Historically, impervious surface modeling is based on statistical indices computed to accentuate impervious surfaces in satellite imagery; the use of deep-learning methods to extract the impermeable surface is still a frontier topic [
55]. SAH-Unet achieves the best results in terms of target edges and details and has certain advantages over the LinkNet, DeepLabV3+, PAN, Unet, MAnet, PSPNet and FPN frameworks.
Table 3 and
Table 4 show the precision results of each model on the training, validation and test set: the total extraction precision of SAH-Unet on the test set was 0.9159, while the MIOU, F-score, Recall and Precision were 0.8467, 0.9117, 0.9199 and 0.9042, respectively, the best of all models.
Figure 9 shows the visualisation results of impervious surface extraction.
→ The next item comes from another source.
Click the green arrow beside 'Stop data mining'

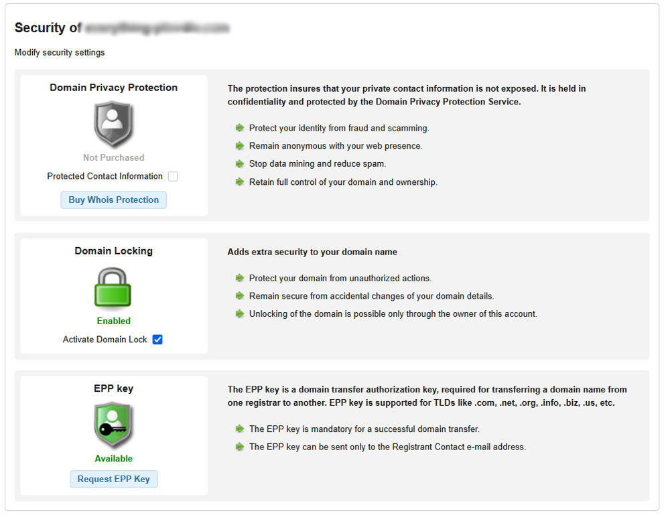pos(240,163)
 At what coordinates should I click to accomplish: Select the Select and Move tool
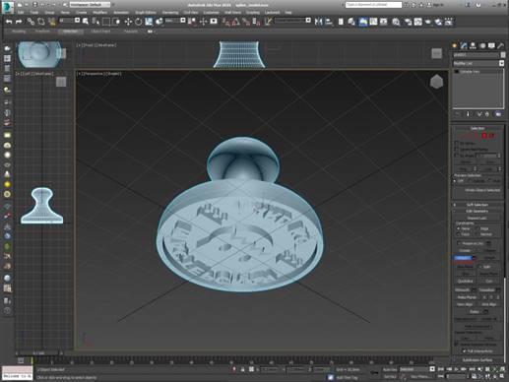[128, 22]
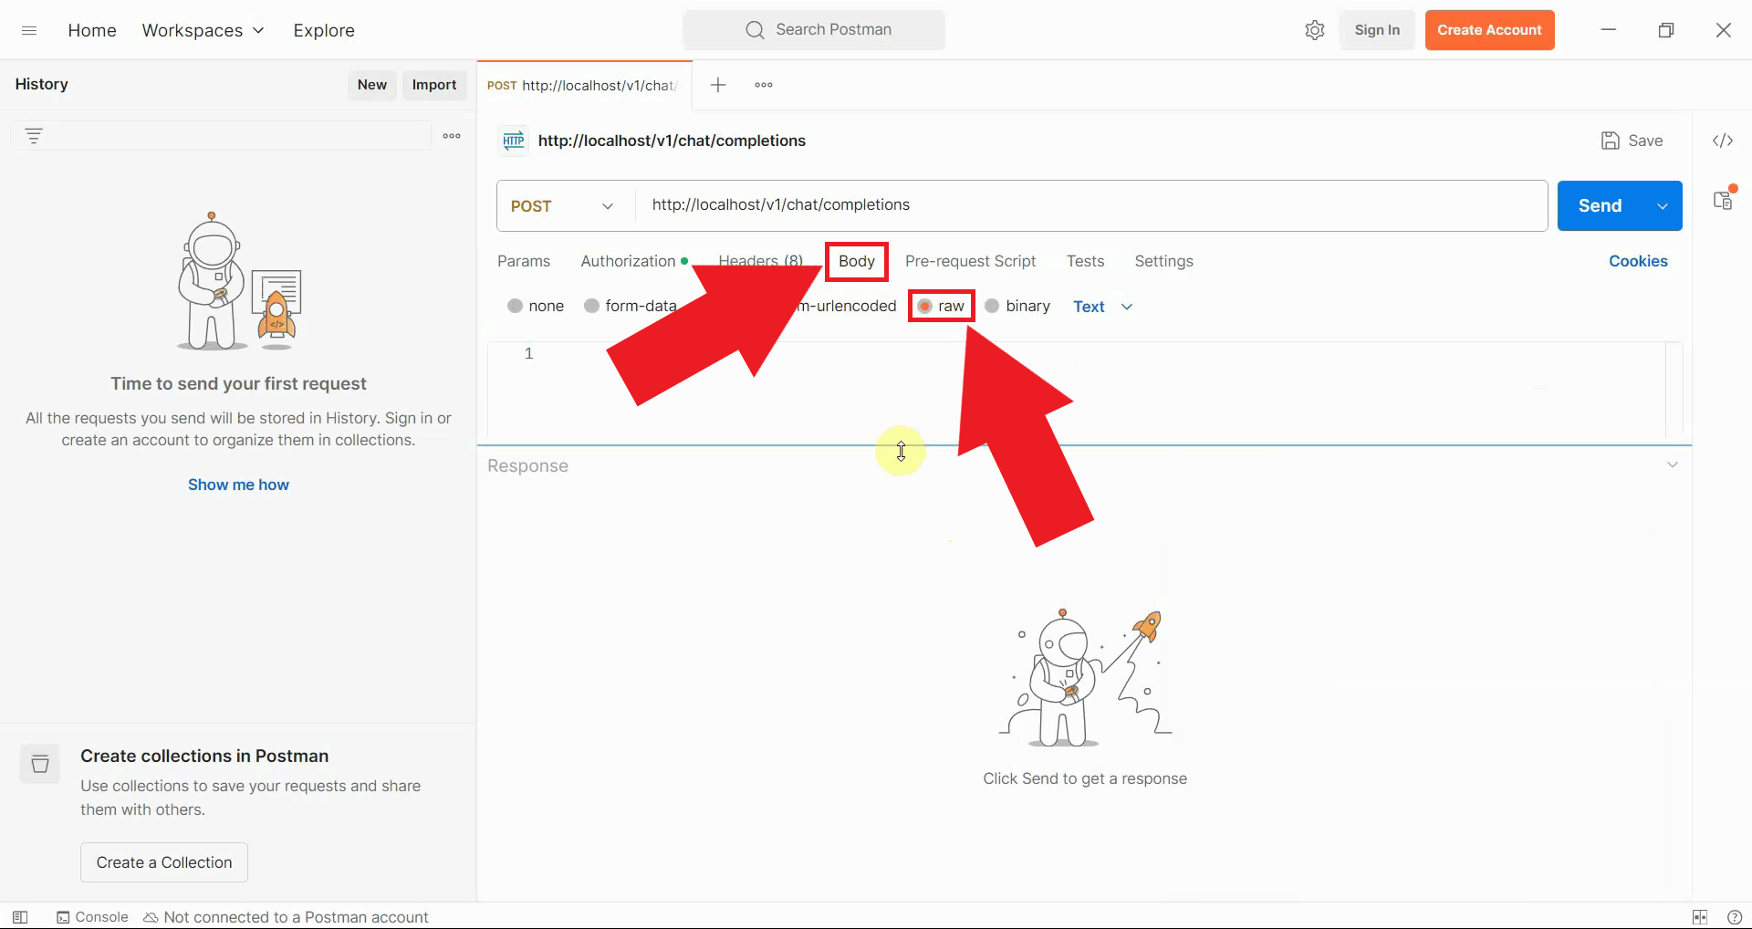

Figure 10 uses high-resolution remote sensing images of different time images and regions to test the generalisation ability of SAH-Unet. SAH-Unet also has great advantages over other models. In view of the difficulties of detail and shadow extraction with impervious surface data, this method also has some improvements.
It is worth mentioning that both buildings and vegetation will produce shadows, and when large shadows are used as input features, due to the incomplete information contained in the image, it greatly increases the difficulty of model recognition, resulting in the phenomenon of misclassification. In addition, due to the small amount of bare surface leakage in the urban area, it may lead to insufficient recognition by the model.
In general, there is still much room for improvement in the extraction of impervious surface information from high-resolution remote sensing images. With the continuous development of network architectures and remote sensing technology, further progress will be made in the extraction of data on urban impervious surface via deep learning.